**Problem**:
Every line containing the string "mark" is to be copied from the records.

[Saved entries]
==================================================

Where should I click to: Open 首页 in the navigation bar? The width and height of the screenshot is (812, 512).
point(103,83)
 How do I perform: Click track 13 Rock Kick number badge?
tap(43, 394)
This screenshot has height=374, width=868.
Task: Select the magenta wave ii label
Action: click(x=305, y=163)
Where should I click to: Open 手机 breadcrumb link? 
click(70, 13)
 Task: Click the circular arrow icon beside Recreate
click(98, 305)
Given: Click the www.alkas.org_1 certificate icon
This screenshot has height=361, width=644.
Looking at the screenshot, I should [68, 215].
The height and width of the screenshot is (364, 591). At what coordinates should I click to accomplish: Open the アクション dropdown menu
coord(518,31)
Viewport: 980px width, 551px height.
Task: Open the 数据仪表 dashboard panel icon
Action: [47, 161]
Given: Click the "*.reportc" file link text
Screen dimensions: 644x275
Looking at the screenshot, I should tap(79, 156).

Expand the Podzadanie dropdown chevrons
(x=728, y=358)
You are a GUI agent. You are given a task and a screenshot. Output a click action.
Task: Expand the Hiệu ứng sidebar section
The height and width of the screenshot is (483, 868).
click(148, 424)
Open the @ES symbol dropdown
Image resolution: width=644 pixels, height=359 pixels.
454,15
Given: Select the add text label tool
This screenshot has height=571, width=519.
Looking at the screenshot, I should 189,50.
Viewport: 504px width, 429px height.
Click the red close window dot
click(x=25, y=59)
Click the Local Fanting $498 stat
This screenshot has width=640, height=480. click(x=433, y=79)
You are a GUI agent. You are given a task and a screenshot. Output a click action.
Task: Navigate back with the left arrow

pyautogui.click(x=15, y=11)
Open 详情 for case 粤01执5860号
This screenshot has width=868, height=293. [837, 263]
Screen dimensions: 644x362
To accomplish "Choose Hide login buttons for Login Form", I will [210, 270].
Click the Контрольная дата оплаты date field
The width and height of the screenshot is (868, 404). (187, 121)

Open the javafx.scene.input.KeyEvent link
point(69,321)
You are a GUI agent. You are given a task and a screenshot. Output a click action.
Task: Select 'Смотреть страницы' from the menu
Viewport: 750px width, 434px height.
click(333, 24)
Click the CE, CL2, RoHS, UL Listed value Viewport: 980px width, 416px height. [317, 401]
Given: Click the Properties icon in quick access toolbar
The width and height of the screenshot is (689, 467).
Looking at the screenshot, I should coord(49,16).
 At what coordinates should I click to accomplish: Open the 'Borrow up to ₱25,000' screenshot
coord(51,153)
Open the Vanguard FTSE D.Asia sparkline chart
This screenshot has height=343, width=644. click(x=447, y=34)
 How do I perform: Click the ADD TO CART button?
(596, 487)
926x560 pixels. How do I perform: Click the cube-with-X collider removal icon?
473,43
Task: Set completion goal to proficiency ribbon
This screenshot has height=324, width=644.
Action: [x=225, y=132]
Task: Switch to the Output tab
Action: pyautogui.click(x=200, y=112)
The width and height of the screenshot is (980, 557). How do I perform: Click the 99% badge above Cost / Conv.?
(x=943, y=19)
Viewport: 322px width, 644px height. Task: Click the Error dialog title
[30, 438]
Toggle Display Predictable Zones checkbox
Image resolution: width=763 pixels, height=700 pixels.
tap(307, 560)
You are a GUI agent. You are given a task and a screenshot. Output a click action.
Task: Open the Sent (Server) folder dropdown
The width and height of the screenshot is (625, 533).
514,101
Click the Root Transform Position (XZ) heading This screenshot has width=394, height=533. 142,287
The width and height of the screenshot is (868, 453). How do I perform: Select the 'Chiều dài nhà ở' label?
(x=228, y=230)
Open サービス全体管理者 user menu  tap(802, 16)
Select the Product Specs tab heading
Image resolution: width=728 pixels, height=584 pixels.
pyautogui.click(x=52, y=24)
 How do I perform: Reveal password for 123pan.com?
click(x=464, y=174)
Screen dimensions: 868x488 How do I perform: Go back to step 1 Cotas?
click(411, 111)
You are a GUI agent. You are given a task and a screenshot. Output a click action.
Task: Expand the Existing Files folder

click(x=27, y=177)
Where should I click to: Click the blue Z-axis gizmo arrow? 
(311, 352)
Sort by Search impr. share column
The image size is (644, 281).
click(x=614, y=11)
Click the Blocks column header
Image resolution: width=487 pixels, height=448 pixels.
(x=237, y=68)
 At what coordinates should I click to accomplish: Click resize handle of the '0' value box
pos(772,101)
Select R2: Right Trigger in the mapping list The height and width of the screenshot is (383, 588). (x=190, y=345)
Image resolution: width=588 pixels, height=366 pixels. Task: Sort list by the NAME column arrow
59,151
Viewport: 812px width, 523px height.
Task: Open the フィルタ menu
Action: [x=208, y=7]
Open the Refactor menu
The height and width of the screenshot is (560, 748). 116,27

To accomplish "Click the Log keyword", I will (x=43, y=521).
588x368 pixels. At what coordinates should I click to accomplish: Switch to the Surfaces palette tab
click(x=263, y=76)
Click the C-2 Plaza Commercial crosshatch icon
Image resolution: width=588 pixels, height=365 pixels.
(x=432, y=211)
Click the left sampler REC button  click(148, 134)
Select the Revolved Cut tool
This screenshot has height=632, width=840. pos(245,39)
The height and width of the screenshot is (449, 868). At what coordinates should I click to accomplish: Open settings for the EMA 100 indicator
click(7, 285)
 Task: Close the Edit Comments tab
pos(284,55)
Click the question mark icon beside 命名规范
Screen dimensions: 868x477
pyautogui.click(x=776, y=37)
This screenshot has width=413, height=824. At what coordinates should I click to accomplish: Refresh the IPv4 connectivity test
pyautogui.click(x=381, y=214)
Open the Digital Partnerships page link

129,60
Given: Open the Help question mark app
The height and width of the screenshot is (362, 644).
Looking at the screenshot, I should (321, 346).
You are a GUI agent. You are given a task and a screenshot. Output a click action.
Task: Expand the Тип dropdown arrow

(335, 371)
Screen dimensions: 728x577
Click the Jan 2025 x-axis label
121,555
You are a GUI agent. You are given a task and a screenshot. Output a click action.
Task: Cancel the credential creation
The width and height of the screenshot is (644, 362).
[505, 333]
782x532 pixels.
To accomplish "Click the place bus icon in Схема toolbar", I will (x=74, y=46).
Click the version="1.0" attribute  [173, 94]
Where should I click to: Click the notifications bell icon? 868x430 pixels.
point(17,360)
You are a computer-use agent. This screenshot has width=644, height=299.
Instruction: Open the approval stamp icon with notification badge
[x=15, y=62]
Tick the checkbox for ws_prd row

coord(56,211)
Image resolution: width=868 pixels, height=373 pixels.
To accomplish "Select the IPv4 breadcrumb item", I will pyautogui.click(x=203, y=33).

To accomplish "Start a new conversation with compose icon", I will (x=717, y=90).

==================================================

**Exercise output**:
Click the question mark icon beside 命名规范
Given: Open the Help question mark app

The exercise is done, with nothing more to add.